Almost 50% of CEOs who have cancelled key strategic initiatives in recent months consider a shortage of skills to be responsible. The financial sector is particularly pressurised, with an inability to recruit accountants. But is it only a lack of skills that many high-powered businesses face? As Millennials continue to enter the workplace, many companies are finding this new generation often display an innate criticism of ‘antiquated’ technology. Raised on futuristic PCs and iPhones, they demand the latest in digitalisation and are prepared to reject any job that doesn’t offer it. At least 40% of CEOs proffer a pessimistic scenario where the challenge to recruit talented professionals will only get worse.

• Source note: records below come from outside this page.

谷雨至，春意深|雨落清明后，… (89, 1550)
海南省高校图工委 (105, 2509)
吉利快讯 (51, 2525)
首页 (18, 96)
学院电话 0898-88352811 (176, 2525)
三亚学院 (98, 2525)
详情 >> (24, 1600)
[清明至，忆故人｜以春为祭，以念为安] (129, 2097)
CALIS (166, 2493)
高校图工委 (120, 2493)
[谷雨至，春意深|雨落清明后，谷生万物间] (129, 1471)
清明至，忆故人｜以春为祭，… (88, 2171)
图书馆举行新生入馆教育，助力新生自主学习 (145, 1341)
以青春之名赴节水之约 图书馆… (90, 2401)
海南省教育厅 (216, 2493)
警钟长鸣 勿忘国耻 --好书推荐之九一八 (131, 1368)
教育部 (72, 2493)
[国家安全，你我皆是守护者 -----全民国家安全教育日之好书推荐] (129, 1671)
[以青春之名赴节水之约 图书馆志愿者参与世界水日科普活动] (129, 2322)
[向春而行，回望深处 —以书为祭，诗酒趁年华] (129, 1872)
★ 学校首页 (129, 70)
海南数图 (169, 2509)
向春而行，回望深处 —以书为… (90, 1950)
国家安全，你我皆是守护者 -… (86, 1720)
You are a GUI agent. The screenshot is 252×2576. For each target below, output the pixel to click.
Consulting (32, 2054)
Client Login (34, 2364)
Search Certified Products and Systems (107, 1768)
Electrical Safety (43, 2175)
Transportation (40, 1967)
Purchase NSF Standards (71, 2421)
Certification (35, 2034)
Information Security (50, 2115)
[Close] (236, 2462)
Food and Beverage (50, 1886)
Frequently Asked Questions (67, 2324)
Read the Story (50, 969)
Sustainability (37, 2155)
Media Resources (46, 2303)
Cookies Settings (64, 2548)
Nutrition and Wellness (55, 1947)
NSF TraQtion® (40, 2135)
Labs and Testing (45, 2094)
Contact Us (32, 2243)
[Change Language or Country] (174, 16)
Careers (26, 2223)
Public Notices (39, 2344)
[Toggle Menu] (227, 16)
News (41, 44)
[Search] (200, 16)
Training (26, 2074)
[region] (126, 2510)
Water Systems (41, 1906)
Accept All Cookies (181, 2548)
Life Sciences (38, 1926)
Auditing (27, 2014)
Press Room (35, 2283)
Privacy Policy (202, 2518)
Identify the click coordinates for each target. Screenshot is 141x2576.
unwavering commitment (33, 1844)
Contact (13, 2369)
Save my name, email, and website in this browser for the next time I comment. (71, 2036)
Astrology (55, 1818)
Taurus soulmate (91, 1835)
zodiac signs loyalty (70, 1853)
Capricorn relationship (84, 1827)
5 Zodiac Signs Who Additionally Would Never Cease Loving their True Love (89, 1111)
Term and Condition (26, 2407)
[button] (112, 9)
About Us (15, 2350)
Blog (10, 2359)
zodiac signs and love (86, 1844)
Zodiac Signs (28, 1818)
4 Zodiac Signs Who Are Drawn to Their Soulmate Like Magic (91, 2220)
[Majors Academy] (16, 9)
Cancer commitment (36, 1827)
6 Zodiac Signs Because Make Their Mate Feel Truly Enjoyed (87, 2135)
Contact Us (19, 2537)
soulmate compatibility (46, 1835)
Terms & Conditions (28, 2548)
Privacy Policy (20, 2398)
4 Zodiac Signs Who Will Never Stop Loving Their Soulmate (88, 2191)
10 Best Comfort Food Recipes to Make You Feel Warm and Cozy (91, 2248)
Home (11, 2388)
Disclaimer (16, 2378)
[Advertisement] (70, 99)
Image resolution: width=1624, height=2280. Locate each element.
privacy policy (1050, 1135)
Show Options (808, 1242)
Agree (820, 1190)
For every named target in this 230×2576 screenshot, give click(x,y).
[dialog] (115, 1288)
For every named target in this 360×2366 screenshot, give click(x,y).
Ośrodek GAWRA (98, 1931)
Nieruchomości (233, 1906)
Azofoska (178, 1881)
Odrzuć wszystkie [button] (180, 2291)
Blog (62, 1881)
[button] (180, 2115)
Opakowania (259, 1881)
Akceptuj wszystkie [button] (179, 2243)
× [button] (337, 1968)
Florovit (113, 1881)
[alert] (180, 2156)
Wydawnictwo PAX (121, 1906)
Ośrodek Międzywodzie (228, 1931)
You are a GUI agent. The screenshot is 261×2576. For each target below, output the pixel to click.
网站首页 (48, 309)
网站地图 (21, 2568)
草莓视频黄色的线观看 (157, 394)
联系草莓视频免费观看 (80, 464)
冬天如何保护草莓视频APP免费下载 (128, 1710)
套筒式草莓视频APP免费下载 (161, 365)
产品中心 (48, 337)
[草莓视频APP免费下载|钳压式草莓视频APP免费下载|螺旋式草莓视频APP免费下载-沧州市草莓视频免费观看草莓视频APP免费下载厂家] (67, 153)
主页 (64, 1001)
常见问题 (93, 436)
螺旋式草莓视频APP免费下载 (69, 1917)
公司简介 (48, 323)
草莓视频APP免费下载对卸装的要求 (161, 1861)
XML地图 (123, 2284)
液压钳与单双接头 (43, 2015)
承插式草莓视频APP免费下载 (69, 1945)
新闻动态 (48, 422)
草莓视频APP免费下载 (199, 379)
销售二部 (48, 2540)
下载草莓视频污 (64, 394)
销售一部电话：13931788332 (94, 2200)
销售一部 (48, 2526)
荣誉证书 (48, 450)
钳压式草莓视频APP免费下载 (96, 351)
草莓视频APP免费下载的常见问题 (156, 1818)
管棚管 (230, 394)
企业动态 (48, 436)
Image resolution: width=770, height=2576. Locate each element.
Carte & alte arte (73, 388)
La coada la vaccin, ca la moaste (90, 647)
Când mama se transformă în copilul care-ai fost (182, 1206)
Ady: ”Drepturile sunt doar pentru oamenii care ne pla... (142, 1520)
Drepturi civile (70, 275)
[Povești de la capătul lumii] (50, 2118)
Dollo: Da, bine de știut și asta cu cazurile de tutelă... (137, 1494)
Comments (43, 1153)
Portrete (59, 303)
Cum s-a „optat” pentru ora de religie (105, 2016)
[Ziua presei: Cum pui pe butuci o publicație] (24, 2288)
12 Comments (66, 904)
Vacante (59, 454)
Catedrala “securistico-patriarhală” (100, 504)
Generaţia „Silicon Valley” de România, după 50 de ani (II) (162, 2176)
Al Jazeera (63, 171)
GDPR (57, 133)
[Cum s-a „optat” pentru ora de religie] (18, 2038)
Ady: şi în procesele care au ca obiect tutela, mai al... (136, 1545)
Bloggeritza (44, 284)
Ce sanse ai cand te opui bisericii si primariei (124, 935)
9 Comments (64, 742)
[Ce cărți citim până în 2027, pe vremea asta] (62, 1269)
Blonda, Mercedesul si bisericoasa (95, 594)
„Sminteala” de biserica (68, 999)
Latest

Next generation workers are due to account for 50% of a global workforce that is more mobile than any other. 90% take it for granted that they will frequently move to new companies around the world and more disturbingly, 48% who have only just been appointed admit they are actively seeking their next placement. 55% considered they had already compromised by accepting their current positions. Businesses facing an uphill struggle with such a demanding workforce can only hope their transition to digitalisation will mollify their younger generation of employees enough to stay put.
More than 50% of Millennials use electronic communication in all aspects of office life. Some even claim to feel uncomfortable during face-to-face meetings. Their reliance on technology is paramount. Many ‘stone age’ companies are slowly realising their next generation of professionals are already leaving for their far-flung, technologically advanced competitors. Businesses can only strive to install, at a frantic pace, the very latest in digitalisation technology in a desperate bid to entice the next generation of talent.